Saint-Denis (/ˌsæ̃dəˈniː/, /fr/; Sin-Dni), unofficially Saint-Denis de La Réunion (/fr/) for disambiguation, is the prefecture (administrative capital) of the French overseas department and region of Réunion, in the Indian Ocean. It is located at the island's northernmost point, close to the mouth of the Rivière Saint-Denis.

Saint-Denis is the most populous commune in the French overseas departments and the twentieth most populous in all of France. At the 2023 census, there were 326,743 inhabitants in the metropolitan area of Saint-Denis (as defined by INSEE), 155,634 of whom lived in the city (commune) of Saint-Denis proper and the remainder in the neighbouring communes of La Possession, Sainte-Marie, Sainte-Suzanne, Saint-André, and Bras-Panon.

==History==
===Foundation===
Saint-Denis was founded in 1669 by Étienne Regnault, the first governor of Bourbon Island (as La Réunion was then called), on the northern side of the island, where a larger and more fertile plain was deemed more propitious for the development of settlements than the drier and more barren area of Saint-Paul on the western side of the island. Saint-Paul had been the site of Bourbon Island's first French settlement in 1663 due to the better anchorage and wind conditions of the western coast.

The new settlement was named Saint-Denis after the name of a ship owned by one of governor Regnault's friends, which had landed in Réunion in 1668. Saint-Denis and Saint-Paul shared the role of colonial capital of Bourbon for some years, with the governor and colonial council staying alternatively in the two settlements, until Saint-Denis was chosen as the permanent location of Bourbon's colonial government in 1738.

===18th century and Napoleonic Wars===
Soon after 1738, work was started to establish a seaport in the little bay of Le Barachois, on the eastern side of the Saint-Denis River, to replace the port of Saint-Paul, but its site did not offer a safe haven, due to unpredictable winds and tides, as well as frequent high surf which forced ships to unload their cargo in the open roadstead away from the shore, from where it was carried to the shore with the use of a mobile pier. Improvements in the 19th century resulted in the construction of a small artificial harbor where surf boats in charge of unloading cargo from larger ships could be protected from winds and swells, but it was regularly damaged by cyclones. Eventually it was replaced by a new and much larger artificial harbor built on the northwest coast of La Réunion in the 1880s, in today's commune of Le Port, 15 km from Saint-Denis.
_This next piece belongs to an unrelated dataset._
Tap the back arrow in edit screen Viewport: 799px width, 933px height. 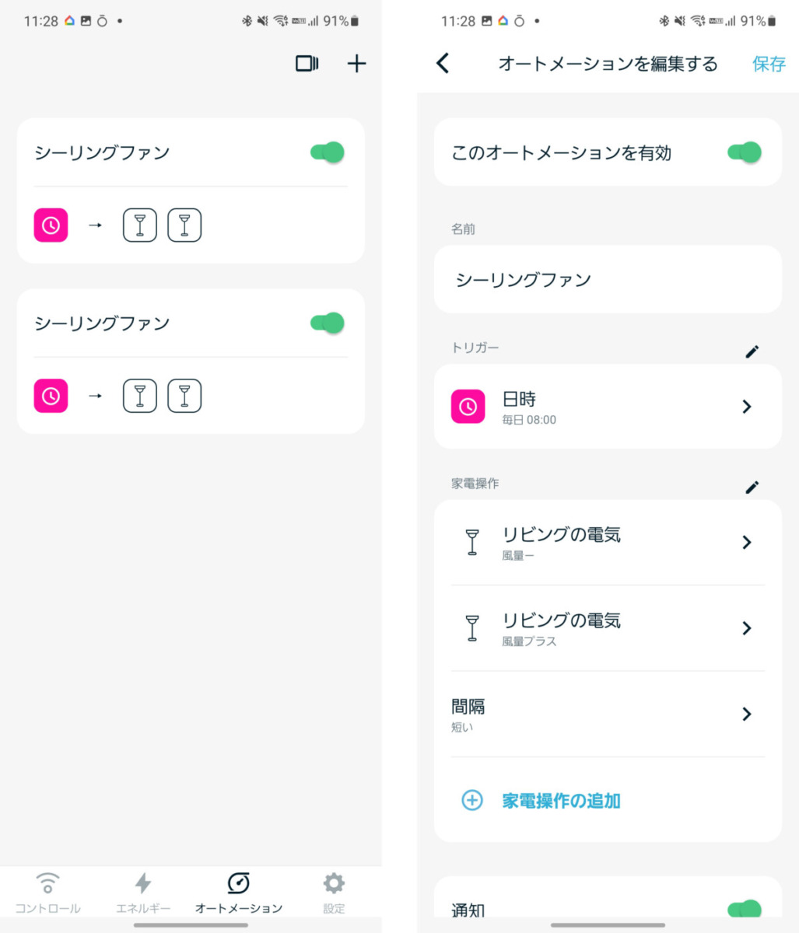(443, 64)
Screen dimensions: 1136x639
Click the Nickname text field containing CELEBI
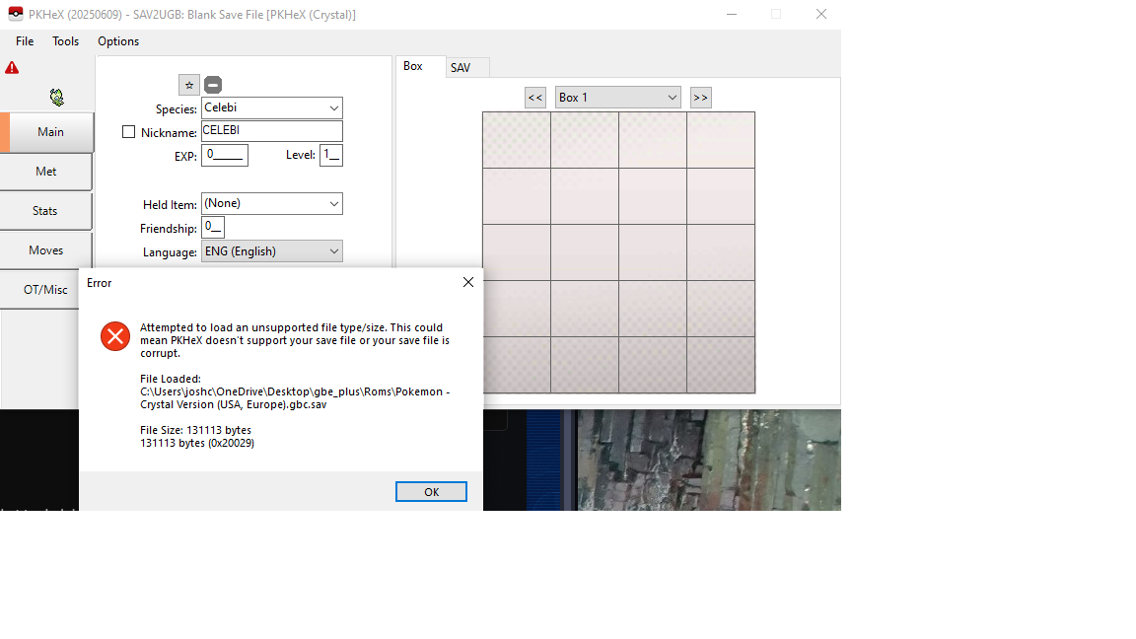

A royal decree in 1766 divided Bourbon Island in 5 quartiers, one of which was Saint-Denis. The checkerboard plan of the city, established by land surveyor Jean-Baptiste Bancks (sometimes spelled Banck, of Irish Jacobite descent), was officially adopted in 1777. In 1790, Saint-Denis became a commune. Its first mayor was Jean-Baptiste Delestrac.

During the Napoleonic Wars, Saint-Denis was captured by British troops on 8 July 1810. The British occupied Saint-Denis and the entire island during nearly 5 years. On 6 April 1815, after the Treaty of Paris, the British officially restored Bourbon Island to France during a ceremony held on the main square of Saint-Denis. Later in October 1815, as news of Napoleon's return to France had arrived in the Indian Ocean, a British fleet from Mauritius presented itself in front of St Denis, asking the French governor of Bourbon Island to surrender the colony to His Britannic Majesty. The French governor refused and the British started a blockade of the island. Eventually on 28 October the news arrived of Napoleon's 2nd abdication and Louis XVIII's return to power, and the British fleet ended its blockade.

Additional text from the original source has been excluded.